[TASK OBJECTIVE]:
All lines from the one containing "Viewport: 405px width, 297px height." through the last line of the listing should be given again exactly, with no pictures.

[THE INPUT]:
┄┄┄┄┄┄┄┄┄┄┄┄┄┄┄┄┄┄┄┄
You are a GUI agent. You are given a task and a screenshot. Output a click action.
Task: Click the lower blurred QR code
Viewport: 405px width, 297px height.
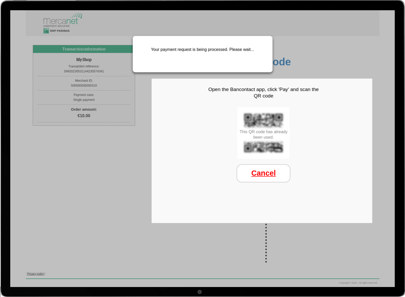click(x=263, y=147)
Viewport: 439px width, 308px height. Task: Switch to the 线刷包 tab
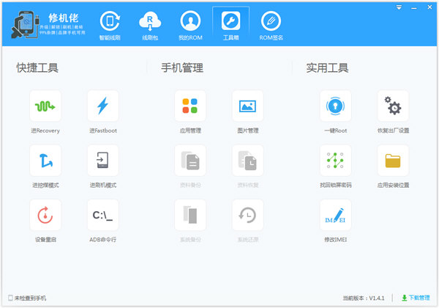pos(151,25)
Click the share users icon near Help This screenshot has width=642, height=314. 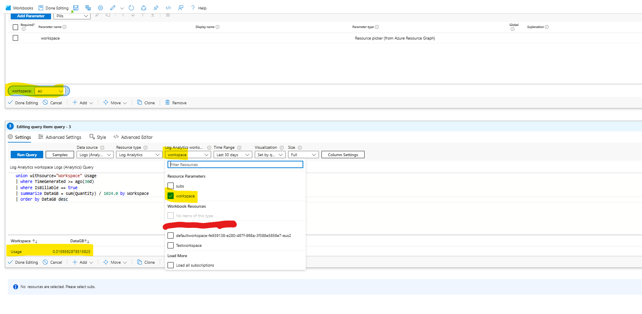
┄┄┄┄┄┄┄┄┄┄┄┄┄┄┄┄┄┄┄┄
[RESPONSE TO THE EXERCISE]:
Viewport: 405px width, 297px height.
click(x=263, y=147)
Viewport: 439px width, 308px height. Task: Switch to the 线刷包 tab
pos(151,25)
Click the share users icon near Help This screenshot has width=642, height=314. 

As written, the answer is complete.